┌─ Extrahierter Text

Aktualisiert: vor 24 Stunden

Der englische Philosoph A. N. Whitehead, bekannt für seine prozessual angelegte, die Welt als Organismus begreifende Kosmologie, hat Anfang des 20. Jahrhunderts prinzipiell zwischen Realität (reality) und Wirklichkeit (actuality) unterschieden. Da die beiden Begriffe meist als Synonyme verwendet wurden, erschien die Betonung ihrer heterogenen lateinischen Wurzeln res und actus, auf der seine Distinktion beruhte, als ziemlich manieriert. Damals erkannte oder durchschaute man offenbar noch nicht, welche brisanten Konsequenzen dieser unscheinbare ontologische Dualismus für den sozialen Stellenwert und Effekt aller Arten von Publikationen in sich barg.

└─

**Was erwartet wird**
Bearbeite im Text über Whiteheads Unterscheidung von Realität und Wirklichkeit den Abschnitt, der mit den Worten „Aktualisiert: vor 24“ beginnt und mit „in sich barg.“ endet. Gib ihn vollständig wieder und setze dabei „Denker“ an die Stelle von „Philosoph“. Die nachstehenden Zeilen spielen hierfür keine Rolle.

┌─ Bereitgestelltes Material

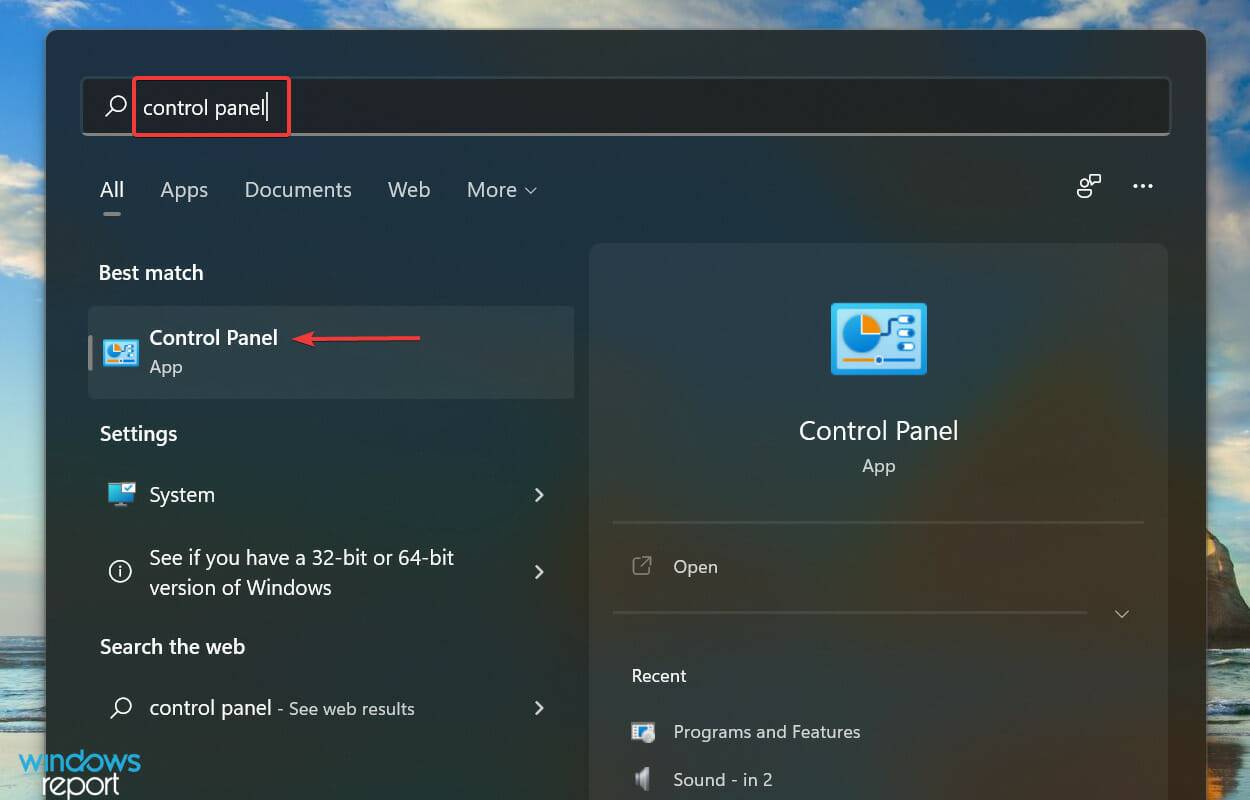This screenshot has height=800, width=1250.
Task: Switch to the Web tab
Action: 409,190
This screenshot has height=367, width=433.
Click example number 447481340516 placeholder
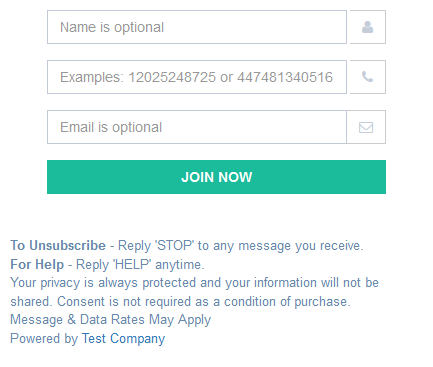[x=285, y=77]
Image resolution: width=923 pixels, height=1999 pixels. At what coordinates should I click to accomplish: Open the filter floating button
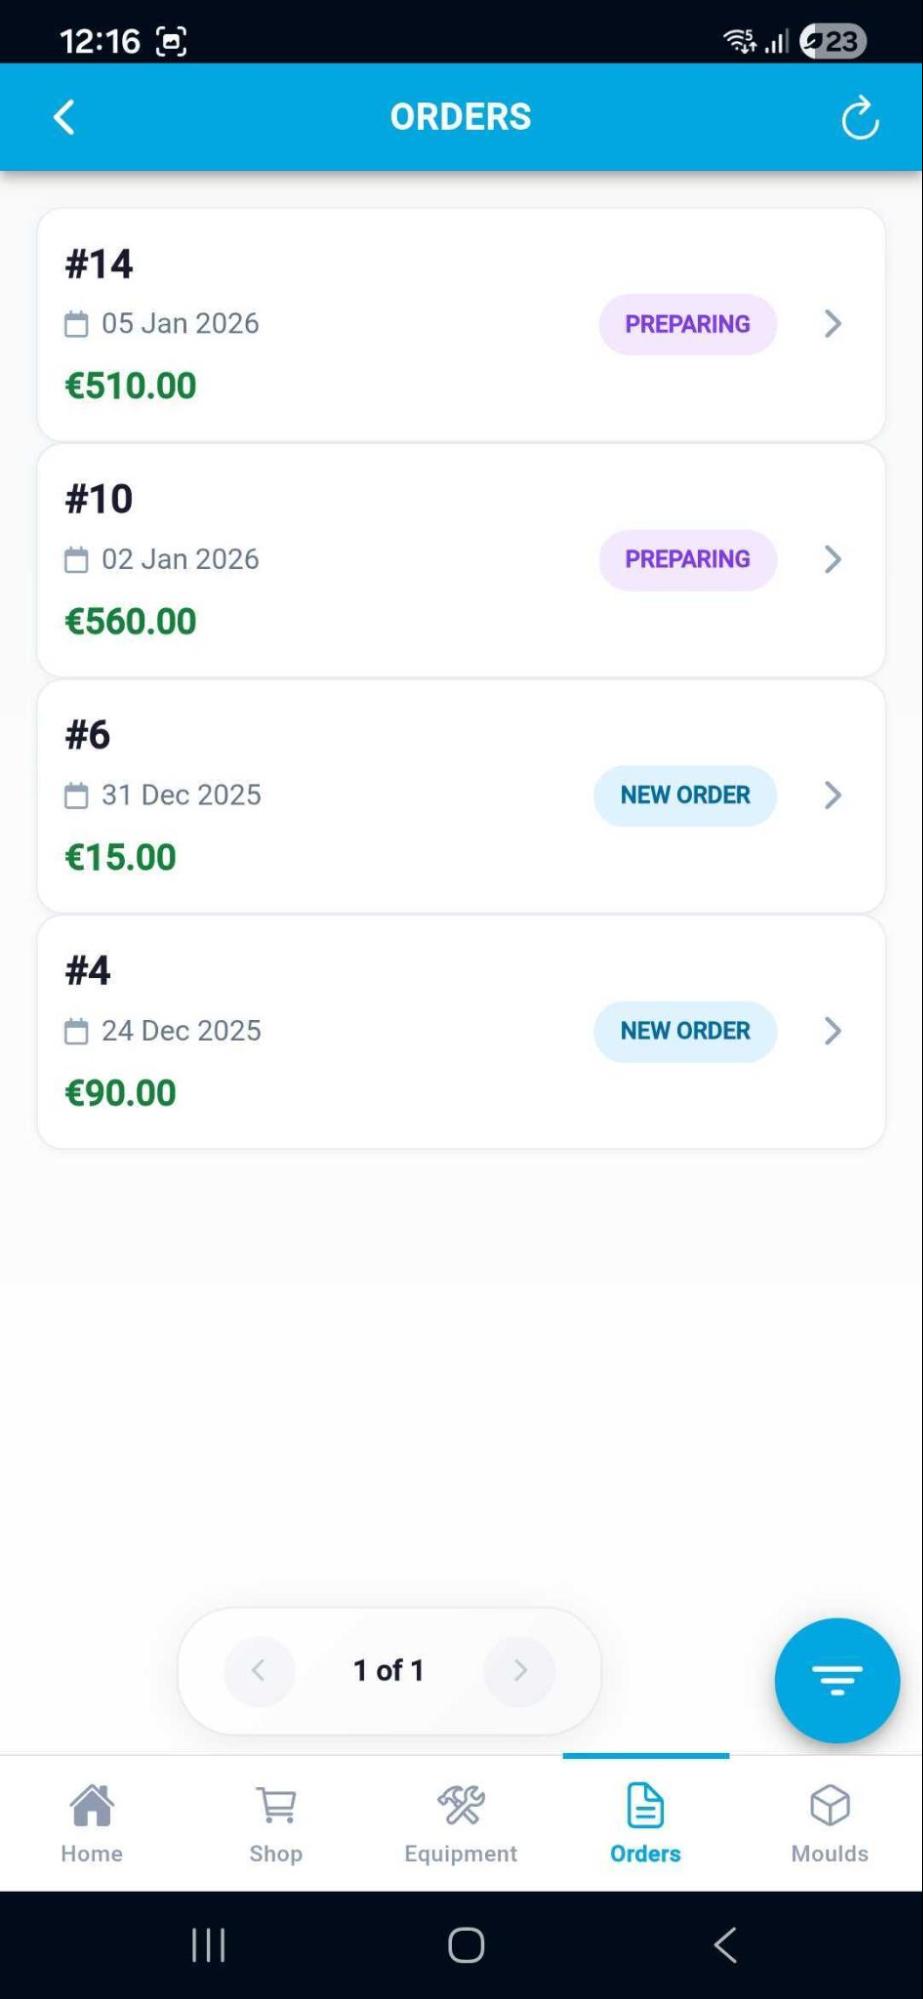point(836,1680)
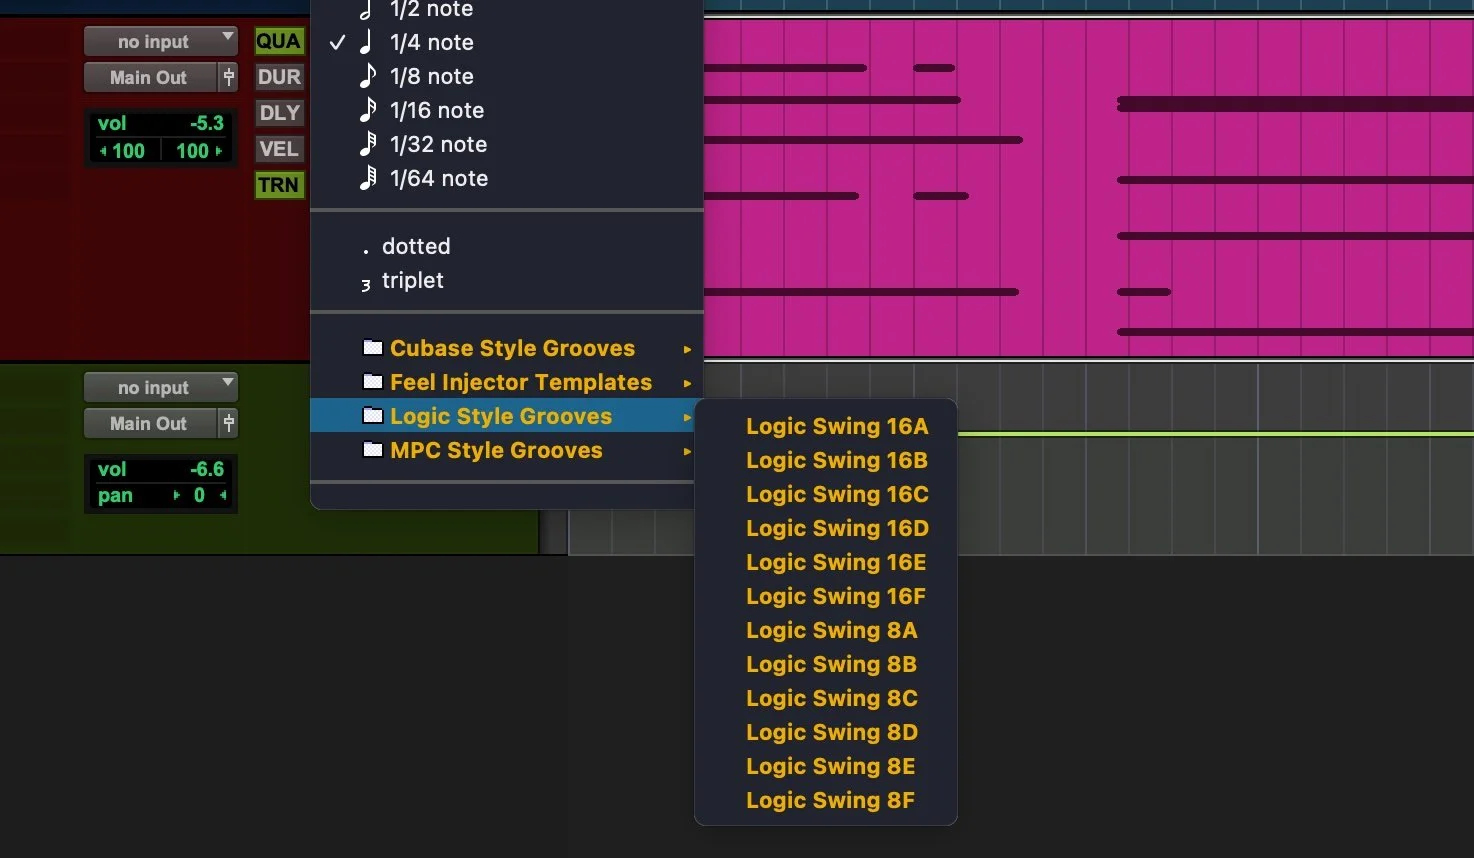Viewport: 1474px width, 858px height.
Task: Toggle the QUA quantize property
Action: tap(278, 41)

└─

**Antwort zur Aufgabe**
Aktualisiert: vor 24 Stunden

Der englische Denker A. N. Whitehead, bekannt für seine prozessual angelegte, die Welt als Organismus begreifende Kosmologie, hat Anfang des 20. Jahrhunderts prinzipiell zwischen Realität (reality) und Wirklichkeit (actuality) unterschieden. Da die beiden Begriffe meist als Synonyme verwendet wurden, erschien die Betonung ihrer heterogenen lateinischen Wurzeln res und actus, auf der seine Distinktion beruhte, als ziemlich manieriert. Damals erkannte oder durchschaute man offenbar noch nicht, welche brisanten Konsequenzen dieser unscheinbare ontologische Dualismus für den sozialen Stellenwert und Effekt aller Arten von Publikationen in sich barg.